1. Introdução
O presente artigo visa trazer novas luzes a uma discussão bastante controvertida em sede doutrinária, que é a natureza das decisões dos Tribunais de Contas e a possibilidade de revisão dessas decisões pelo Poder Judiciário.
Esclareça-se, de início, que uma decisão judicante (que diz definitivamente o Direito) não é necessariamente originária do Poder Judiciário. A decisão pode ser judicante – fazendo, pois, coisa julgada – mesmo sendo proveniente dos demais poderes ou até mesmo de um órgão administrativo, como acontece nos países que adotam o contencioso administrativo.
Não se está querendo aqui dizer que o Brasil tenha adotado o contencioso administrativo[1], posto que indubitavelmente o Brasil adotou o sistema da unidade da Jurisdição, mas fazer uma análise da norma presente no artigo 71, II, da Constituição brasileira, verificando, de forma perfunctória, os argumentos contrários e favoráveis às decisões judicantes dos tribunais de contas brasileiros, indicando, outrossim, qual a posição mais adequada no nosso sistema jurídico.

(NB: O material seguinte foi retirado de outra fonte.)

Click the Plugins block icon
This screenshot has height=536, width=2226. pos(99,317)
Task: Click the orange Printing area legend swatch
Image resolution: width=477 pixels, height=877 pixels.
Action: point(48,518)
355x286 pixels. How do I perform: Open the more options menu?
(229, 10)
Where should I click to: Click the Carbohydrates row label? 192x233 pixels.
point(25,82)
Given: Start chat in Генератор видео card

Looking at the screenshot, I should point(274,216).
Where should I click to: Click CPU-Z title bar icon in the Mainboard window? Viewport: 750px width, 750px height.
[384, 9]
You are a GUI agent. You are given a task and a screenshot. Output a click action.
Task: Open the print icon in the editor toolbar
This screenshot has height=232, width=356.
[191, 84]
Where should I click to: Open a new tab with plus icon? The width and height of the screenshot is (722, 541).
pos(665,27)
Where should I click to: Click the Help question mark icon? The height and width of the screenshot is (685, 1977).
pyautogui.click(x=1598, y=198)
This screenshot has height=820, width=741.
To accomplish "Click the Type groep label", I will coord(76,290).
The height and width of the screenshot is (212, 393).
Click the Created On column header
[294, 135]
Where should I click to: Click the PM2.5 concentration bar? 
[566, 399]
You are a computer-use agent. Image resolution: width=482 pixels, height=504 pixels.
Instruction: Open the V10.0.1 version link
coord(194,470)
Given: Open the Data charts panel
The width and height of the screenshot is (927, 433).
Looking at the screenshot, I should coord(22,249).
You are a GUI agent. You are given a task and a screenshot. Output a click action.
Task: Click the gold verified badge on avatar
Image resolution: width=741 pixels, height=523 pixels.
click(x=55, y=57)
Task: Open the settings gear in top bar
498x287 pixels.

2. Argumentos contrários às decisões judicantes dos tribunais de contas
O principal argumento contrário às decisões judicantes dos Tribunais de Contas encontra supedâneo no princípio constitucional da inafastabilidade do controle jurisdicional.
Partindo da premissa de que as decisões das Cortes de Contas têm natureza administrativa, os doutrinadores partidários desta corrente majoritária – como é o caso de Jose Cretella Júnior, José Afonso da Silva e Odete Medauar – defende a possibilidade de controle jurisdicional dessas decisões.
Isto porque o ordenamento jurídico brasileiro, através da norma insculpida no artigo 5 , XXXV, da Constituição Federal, adotou o sistema de jurisdição una, de sorte que as decisões administrativas dos Tribunais de Contas, enquanto atos administrativos, estão sujeitas ao controle jurisdicional.
Nesse diapasão, vale a pena citar o posicionamento de ODETE MEDAUAR:
(...)nenhuma lesão de direito poderá ficar excluída da apreciação pelo Poder Judiciário; qualquer decisão do Tribunal de Contas, mesmo no tocante à apreciação de contas de administradores, pode ser submetida ao reexame pelo Poder Judiciário se o interessado considerar que seu direito sofreu lesão; ausente se encontra, nas decisões do Tribunal de Contas, o caráter de definitividade ou imutabilidade dos efeitos inerentes aos atos jurisdicionais.[2]
Assim, diante da unicidade da jurisdição brasileira, não há como afastar da apreciação do Poder Judiciário as decisões dos tribunais de contas, mesmo quando esses órgãos exercem a sua função principal, atribuída pela Constituição, que é julgar as contas dos administradores.
3. Argumentos favoráveis às decisões judicantes dos tribunais de contas
Em pese os argumentos expendidos pela maioria dos doutrinadores, existe uma corrente minoritária no sentido de defender que as decisões dos Tribunais de Contas que julgam as contas dos administradores e demais responsáveis por dinheiros, bens e valores públicos, bem como daqueles que derem causa a perda, extravio ou outra irregularidade de que resulte prejuízo ao erário público (art. 71, II, CF), fazem efetivamente coisa julgada, ao menos nos seus aspectos técnicos, os quais a Constituição cometeu expressamente estas atribuições às Cortes de Contas (art. 70 c/c art. 71 da CF).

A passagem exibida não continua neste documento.